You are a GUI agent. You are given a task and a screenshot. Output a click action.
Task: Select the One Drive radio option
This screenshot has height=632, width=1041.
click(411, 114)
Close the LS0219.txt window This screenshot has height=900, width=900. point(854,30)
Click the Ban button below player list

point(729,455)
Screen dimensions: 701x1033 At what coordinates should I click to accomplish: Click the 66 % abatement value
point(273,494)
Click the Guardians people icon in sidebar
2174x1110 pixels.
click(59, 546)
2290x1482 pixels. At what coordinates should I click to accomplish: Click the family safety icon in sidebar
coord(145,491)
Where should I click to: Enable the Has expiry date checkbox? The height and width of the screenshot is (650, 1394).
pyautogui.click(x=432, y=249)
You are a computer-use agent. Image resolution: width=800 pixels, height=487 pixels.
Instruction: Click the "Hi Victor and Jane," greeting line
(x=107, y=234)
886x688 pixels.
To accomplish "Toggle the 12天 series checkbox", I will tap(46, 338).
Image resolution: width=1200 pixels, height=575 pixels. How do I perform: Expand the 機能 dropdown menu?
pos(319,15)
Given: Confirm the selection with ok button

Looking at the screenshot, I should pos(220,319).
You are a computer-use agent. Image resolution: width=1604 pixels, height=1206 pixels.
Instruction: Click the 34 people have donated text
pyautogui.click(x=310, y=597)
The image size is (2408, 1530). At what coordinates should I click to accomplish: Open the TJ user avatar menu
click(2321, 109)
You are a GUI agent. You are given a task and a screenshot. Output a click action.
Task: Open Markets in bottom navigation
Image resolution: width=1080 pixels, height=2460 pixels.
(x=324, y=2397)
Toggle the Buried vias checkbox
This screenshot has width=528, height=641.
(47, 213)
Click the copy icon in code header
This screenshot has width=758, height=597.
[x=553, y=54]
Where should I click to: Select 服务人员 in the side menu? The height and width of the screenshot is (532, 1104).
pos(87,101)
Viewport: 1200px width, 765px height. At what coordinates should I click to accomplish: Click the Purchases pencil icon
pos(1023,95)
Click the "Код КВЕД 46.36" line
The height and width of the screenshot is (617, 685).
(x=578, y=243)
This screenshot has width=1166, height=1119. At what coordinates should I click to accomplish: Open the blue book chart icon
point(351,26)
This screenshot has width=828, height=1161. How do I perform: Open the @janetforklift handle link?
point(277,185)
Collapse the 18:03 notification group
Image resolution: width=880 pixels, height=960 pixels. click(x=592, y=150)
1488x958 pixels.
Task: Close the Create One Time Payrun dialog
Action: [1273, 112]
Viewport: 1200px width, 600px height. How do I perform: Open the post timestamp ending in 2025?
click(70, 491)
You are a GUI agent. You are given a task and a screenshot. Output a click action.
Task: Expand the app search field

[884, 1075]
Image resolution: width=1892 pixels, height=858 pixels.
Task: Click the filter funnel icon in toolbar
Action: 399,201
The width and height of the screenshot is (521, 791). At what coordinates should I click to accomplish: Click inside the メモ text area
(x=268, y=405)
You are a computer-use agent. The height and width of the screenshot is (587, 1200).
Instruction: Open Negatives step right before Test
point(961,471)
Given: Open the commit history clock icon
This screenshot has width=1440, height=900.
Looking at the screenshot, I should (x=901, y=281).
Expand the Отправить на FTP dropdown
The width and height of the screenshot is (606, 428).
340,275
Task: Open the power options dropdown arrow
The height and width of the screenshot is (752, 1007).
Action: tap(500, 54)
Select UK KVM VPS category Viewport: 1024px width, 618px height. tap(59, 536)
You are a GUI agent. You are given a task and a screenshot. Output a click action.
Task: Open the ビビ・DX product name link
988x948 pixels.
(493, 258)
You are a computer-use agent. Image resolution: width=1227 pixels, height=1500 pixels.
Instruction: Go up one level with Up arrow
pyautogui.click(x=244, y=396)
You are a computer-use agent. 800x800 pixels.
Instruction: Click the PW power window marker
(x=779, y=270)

= = = =

■ Required action: Retype the listing exactly, in full.

■ Task solution:
You are a GUI agent. You are given a task and a screenshot. Output a click action.
Task: Select the One Drive radio option
This screenshot has height=632, width=1041.
click(411, 114)
Close the LS0219.txt window This screenshot has height=900, width=900. point(854,30)
Click the Ban button below player list

point(729,455)
Screen dimensions: 701x1033 At what coordinates should I click to accomplish: Click the 66 % abatement value
point(273,494)
Click the Guardians people icon in sidebar
2174x1110 pixels.
click(59, 546)
2290x1482 pixels. At what coordinates should I click to accomplish: Click the family safety icon in sidebar
coord(145,491)
Where should I click to: Enable the Has expiry date checkbox? The height and width of the screenshot is (650, 1394).
pyautogui.click(x=432, y=249)
You are a computer-use agent. Image resolution: width=800 pixels, height=487 pixels.
Instruction: Click the "Hi Victor and Jane," greeting line
(x=107, y=234)
886x688 pixels.
To accomplish "Toggle the 12天 series checkbox", I will tap(46, 338).
Image resolution: width=1200 pixels, height=575 pixels. How do I perform: Expand the 機能 dropdown menu?
pos(319,15)
Given: Confirm the selection with ok button

Looking at the screenshot, I should pos(220,319).
You are a computer-use agent. Image resolution: width=1604 pixels, height=1206 pixels.
Instruction: Click the 34 people have donated text
pyautogui.click(x=310, y=597)
The image size is (2408, 1530). At what coordinates should I click to accomplish: Open the TJ user avatar menu
click(2321, 109)
You are a GUI agent. You are given a task and a screenshot. Output a click action.
Task: Open Markets in bottom navigation
Image resolution: width=1080 pixels, height=2460 pixels.
(x=324, y=2397)
Toggle the Buried vias checkbox
This screenshot has width=528, height=641.
(47, 213)
Click the copy icon in code header
This screenshot has width=758, height=597.
[x=553, y=54]
Where should I click to: Select 服务人员 in the side menu? The height and width of the screenshot is (532, 1104).
pos(87,101)
Viewport: 1200px width, 765px height. At what coordinates should I click to accomplish: Click the Purchases pencil icon
pos(1023,95)
Click the "Код КВЕД 46.36" line
The height and width of the screenshot is (617, 685).
(x=578, y=243)
This screenshot has width=1166, height=1119. At what coordinates should I click to accomplish: Open the blue book chart icon
point(351,26)
This screenshot has width=828, height=1161. How do I perform: Open the @janetforklift handle link?
point(277,185)
Collapse the 18:03 notification group
Image resolution: width=880 pixels, height=960 pixels. click(x=592, y=150)
1488x958 pixels.
Task: Close the Create One Time Payrun dialog
Action: [1273, 112]
Viewport: 1200px width, 600px height. How do I perform: Open the post timestamp ending in 2025?
click(70, 491)
You are a GUI agent. You are given a task and a screenshot. Output a click action.
Task: Expand the app search field

[884, 1075]
Image resolution: width=1892 pixels, height=858 pixels.
Task: Click the filter funnel icon in toolbar
Action: 399,201
The width and height of the screenshot is (521, 791). At what coordinates should I click to accomplish: Click inside the メモ text area
(x=268, y=405)
You are a computer-use agent. The height and width of the screenshot is (587, 1200).
Instruction: Open Negatives step right before Test
point(961,471)
Given: Open the commit history clock icon
This screenshot has width=1440, height=900.
Looking at the screenshot, I should (x=901, y=281).
Expand the Отправить на FTP dropdown
The width and height of the screenshot is (606, 428).
340,275
Task: Open the power options dropdown arrow
The height and width of the screenshot is (752, 1007).
Action: tap(500, 54)
Select UK KVM VPS category Viewport: 1024px width, 618px height. tap(59, 536)
You are a GUI agent. You are given a task and a screenshot. Output a click action.
Task: Open the ビビ・DX product name link
988x948 pixels.
(493, 258)
You are a computer-use agent. Image resolution: width=1227 pixels, height=1500 pixels.
Instruction: Go up one level with Up arrow
pyautogui.click(x=244, y=396)
You are a computer-use agent. 800x800 pixels.
Instruction: Click the PW power window marker
(x=779, y=270)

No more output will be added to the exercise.